_Required work_
For the records below, give the number of lines where the string "Smokable" occurs. Include nothing else.
─── Provided entries ───
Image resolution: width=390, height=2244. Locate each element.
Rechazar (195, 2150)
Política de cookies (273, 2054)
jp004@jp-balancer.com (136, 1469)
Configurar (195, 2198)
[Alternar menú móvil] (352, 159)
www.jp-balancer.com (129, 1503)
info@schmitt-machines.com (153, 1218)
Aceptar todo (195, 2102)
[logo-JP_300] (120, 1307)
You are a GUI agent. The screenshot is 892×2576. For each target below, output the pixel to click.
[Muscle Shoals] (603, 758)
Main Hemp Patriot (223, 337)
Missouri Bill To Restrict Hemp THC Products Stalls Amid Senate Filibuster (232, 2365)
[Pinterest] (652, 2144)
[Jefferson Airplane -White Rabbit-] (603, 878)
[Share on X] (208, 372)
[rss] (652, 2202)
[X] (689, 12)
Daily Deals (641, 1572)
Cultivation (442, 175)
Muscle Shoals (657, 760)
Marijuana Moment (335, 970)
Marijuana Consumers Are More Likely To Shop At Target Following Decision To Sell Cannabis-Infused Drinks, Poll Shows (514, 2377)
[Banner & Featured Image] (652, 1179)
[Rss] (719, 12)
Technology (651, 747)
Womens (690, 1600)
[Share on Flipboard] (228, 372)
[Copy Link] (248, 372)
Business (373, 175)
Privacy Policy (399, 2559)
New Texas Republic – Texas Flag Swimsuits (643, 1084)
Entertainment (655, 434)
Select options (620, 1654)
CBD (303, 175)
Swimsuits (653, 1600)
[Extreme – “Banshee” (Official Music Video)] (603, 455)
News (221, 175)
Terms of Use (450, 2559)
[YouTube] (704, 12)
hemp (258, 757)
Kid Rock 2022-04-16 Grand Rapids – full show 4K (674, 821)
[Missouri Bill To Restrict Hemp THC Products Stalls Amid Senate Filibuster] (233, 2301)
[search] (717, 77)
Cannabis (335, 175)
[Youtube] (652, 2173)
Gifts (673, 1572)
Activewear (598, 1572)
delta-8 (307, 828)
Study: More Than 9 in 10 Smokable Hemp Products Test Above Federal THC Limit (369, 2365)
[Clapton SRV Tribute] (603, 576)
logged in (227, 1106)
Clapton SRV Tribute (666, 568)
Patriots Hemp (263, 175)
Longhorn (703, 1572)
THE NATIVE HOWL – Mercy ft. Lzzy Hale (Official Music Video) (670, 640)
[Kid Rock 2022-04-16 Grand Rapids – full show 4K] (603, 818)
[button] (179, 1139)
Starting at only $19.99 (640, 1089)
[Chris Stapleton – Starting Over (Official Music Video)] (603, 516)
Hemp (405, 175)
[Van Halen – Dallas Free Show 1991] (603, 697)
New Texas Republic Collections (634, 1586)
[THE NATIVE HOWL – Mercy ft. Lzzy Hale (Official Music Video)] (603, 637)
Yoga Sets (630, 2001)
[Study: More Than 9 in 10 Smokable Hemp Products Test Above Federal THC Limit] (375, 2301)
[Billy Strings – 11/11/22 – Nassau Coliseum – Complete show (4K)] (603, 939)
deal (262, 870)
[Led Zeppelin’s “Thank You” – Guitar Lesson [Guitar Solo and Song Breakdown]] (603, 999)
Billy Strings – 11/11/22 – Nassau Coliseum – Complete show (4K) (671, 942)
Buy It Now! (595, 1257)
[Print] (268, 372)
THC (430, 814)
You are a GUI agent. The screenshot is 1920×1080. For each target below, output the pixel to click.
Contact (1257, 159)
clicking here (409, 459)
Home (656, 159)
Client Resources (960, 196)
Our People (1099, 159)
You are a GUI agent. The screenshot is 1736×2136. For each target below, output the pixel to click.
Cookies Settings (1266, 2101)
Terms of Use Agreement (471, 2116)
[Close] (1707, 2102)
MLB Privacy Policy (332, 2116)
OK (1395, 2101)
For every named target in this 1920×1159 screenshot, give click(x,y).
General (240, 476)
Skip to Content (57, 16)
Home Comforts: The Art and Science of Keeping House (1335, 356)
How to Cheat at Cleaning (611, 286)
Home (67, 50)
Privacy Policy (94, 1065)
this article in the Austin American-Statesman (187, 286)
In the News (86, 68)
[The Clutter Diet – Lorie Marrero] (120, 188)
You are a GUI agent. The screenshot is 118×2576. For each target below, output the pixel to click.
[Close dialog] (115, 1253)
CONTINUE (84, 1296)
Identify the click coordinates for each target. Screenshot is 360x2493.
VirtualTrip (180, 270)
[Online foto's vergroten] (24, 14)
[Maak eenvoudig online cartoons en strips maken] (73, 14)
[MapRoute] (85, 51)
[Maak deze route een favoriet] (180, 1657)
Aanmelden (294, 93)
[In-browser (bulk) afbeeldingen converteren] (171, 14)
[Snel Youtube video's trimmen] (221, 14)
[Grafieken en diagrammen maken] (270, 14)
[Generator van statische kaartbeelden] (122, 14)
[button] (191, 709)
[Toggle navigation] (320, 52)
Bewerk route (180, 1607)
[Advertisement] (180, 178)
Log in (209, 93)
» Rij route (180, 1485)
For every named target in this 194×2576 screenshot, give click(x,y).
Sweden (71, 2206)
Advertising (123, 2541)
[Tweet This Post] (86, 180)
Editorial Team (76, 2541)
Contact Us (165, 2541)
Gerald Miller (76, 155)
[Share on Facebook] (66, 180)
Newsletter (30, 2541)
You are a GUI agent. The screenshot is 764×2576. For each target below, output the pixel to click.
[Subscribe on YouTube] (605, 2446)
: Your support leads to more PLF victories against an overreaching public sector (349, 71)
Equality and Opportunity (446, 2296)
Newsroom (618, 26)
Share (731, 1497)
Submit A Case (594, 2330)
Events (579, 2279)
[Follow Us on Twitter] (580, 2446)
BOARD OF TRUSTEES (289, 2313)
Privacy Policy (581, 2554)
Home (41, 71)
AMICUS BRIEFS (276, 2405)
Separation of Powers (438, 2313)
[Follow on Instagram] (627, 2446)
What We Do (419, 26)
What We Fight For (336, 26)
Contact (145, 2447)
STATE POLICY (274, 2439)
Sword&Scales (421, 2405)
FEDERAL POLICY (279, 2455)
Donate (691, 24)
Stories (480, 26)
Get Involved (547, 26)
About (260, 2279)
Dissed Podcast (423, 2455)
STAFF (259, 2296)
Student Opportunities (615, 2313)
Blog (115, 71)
───
_Reply_
2